● Description of the task: An exact copy of every line from the one holding "Task: Click the Cancel button" to the end of the entries below is required; leave the pictures out.

---- Source records

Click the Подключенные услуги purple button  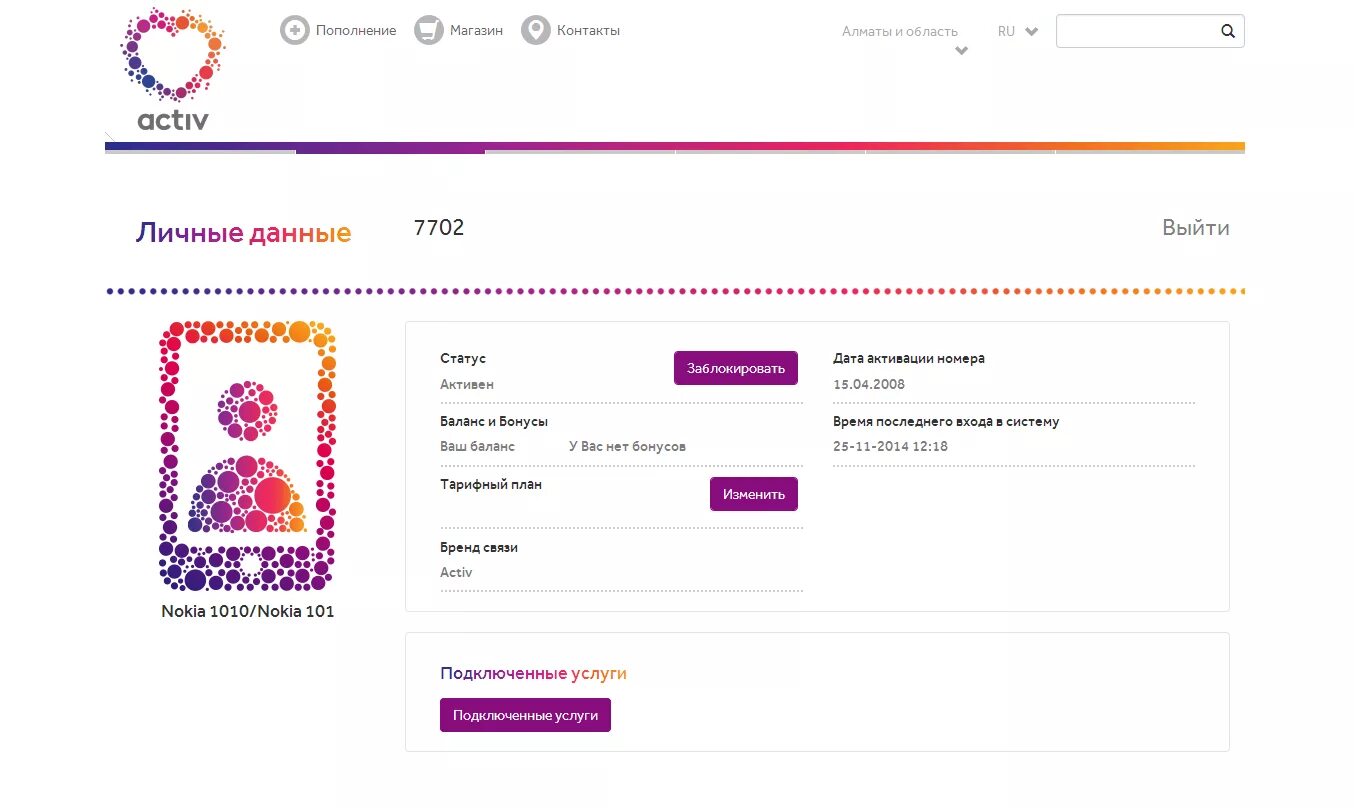(x=525, y=715)
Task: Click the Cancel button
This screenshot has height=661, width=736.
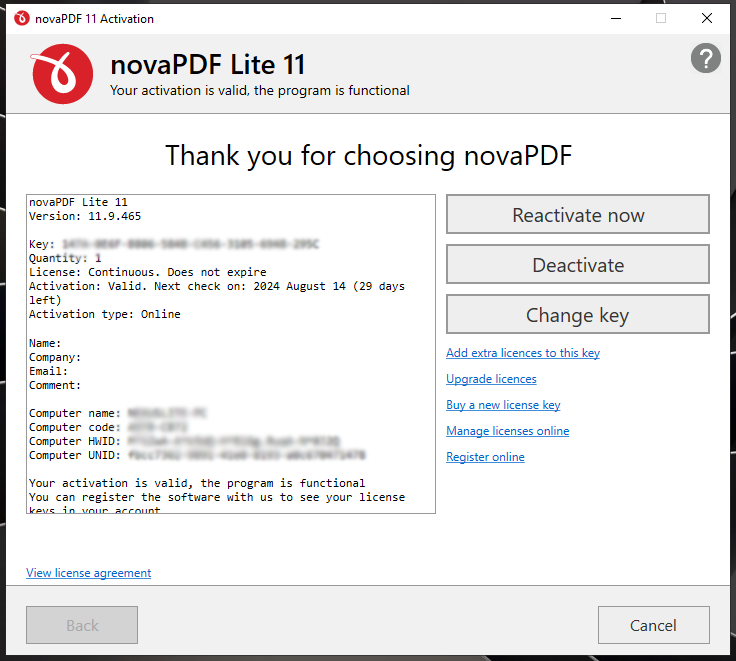Action: [x=653, y=625]
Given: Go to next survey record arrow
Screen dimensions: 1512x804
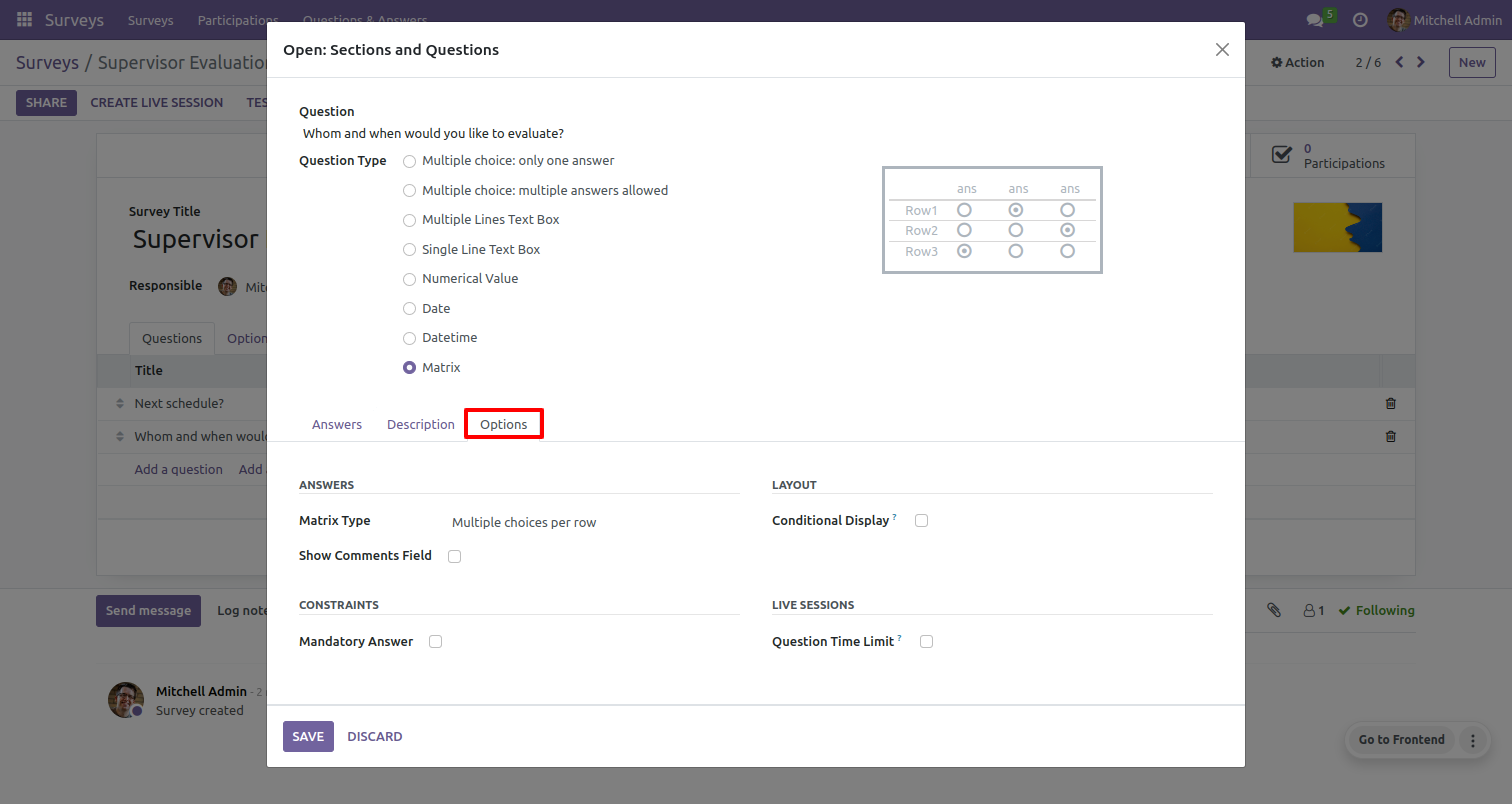Looking at the screenshot, I should [1421, 62].
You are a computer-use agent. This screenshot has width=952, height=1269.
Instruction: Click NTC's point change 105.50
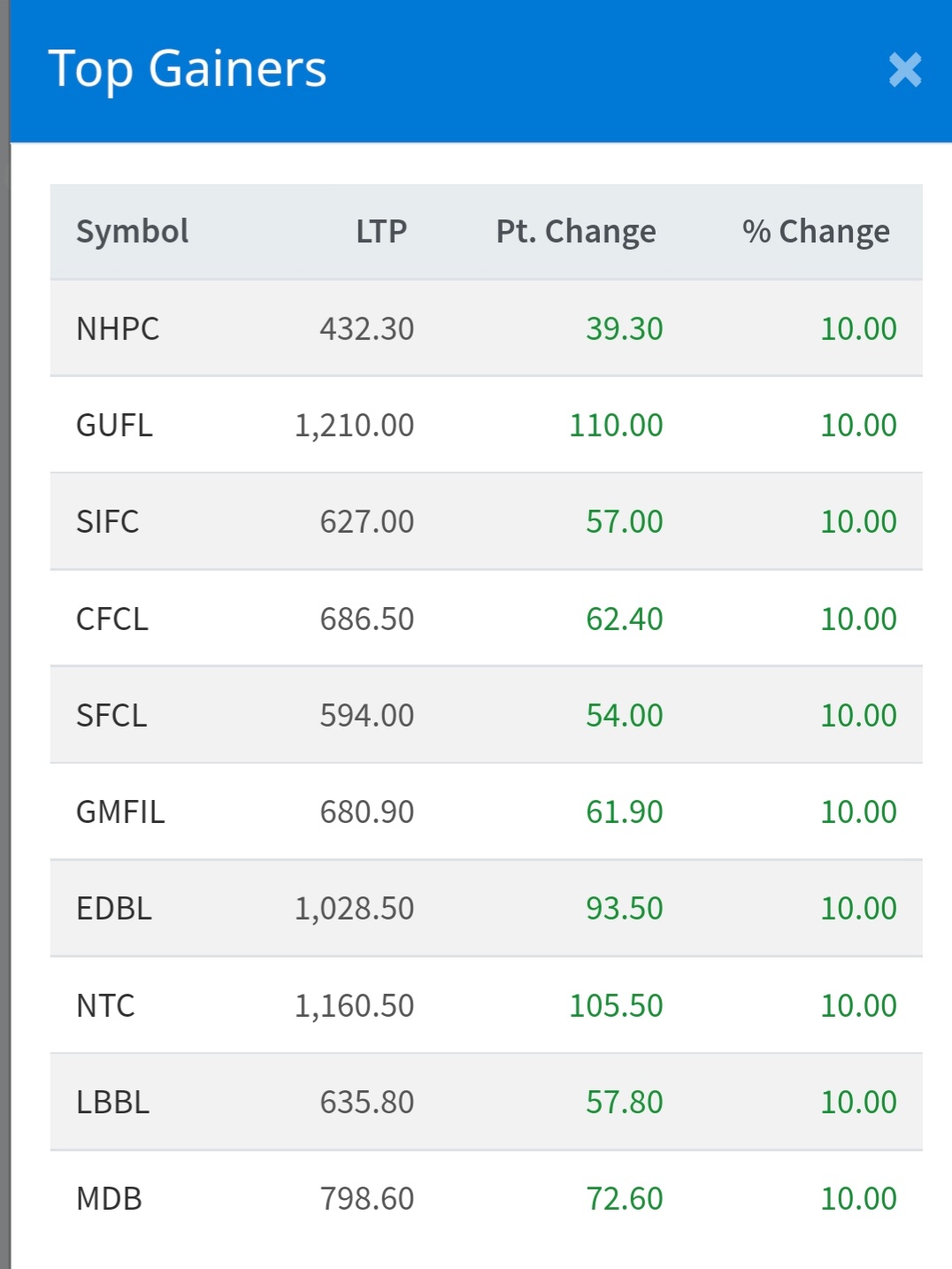coord(616,1006)
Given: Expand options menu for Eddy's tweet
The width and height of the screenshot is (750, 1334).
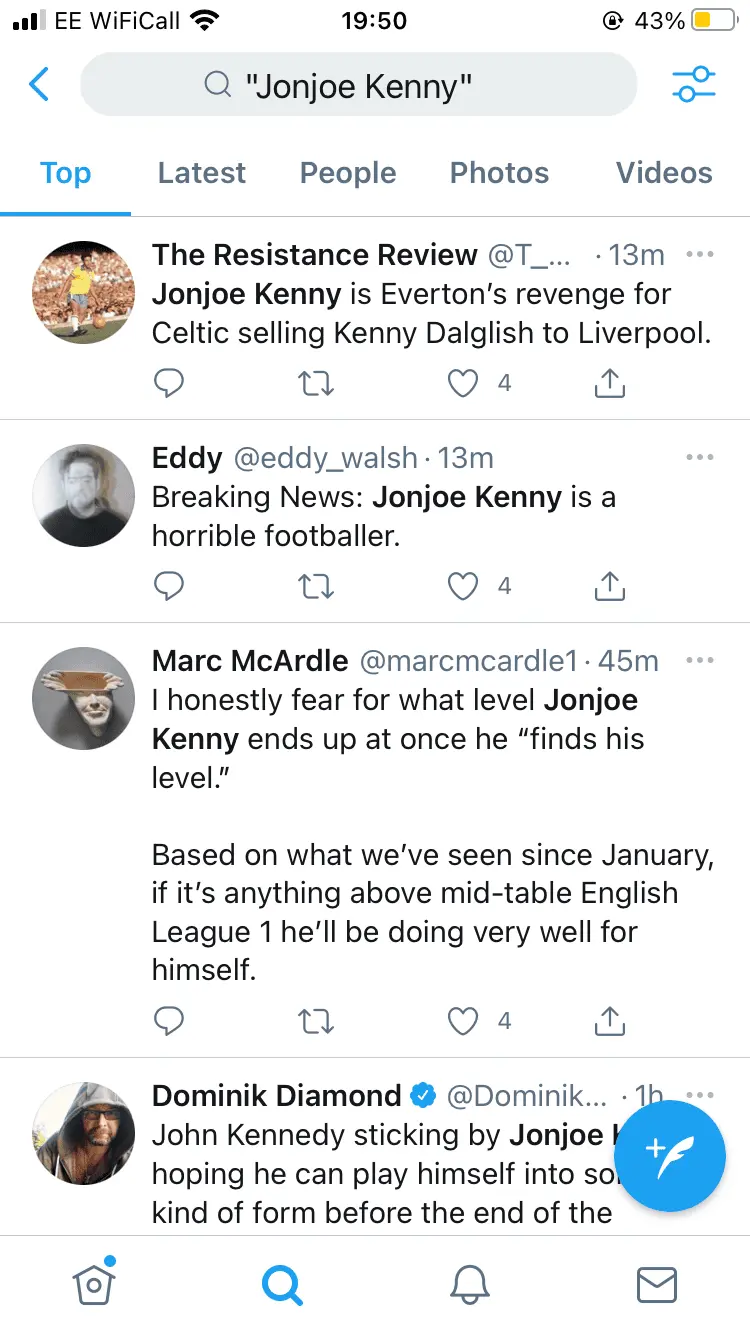Looking at the screenshot, I should tap(700, 458).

--------

● Response for this exercise:
Task: Click the Cancel button
This screenshot has height=661, width=736.
Action: [x=653, y=625]
Given: Go to next survey record arrow
Screen dimensions: 1512x804
Looking at the screenshot, I should [1421, 62].
You are a computer-use agent. This screenshot has width=952, height=1269.
Instruction: Click NTC's point change 105.50
coord(616,1006)
Given: Expand options menu for Eddy's tweet
The width and height of the screenshot is (750, 1334).
Looking at the screenshot, I should tap(700, 458).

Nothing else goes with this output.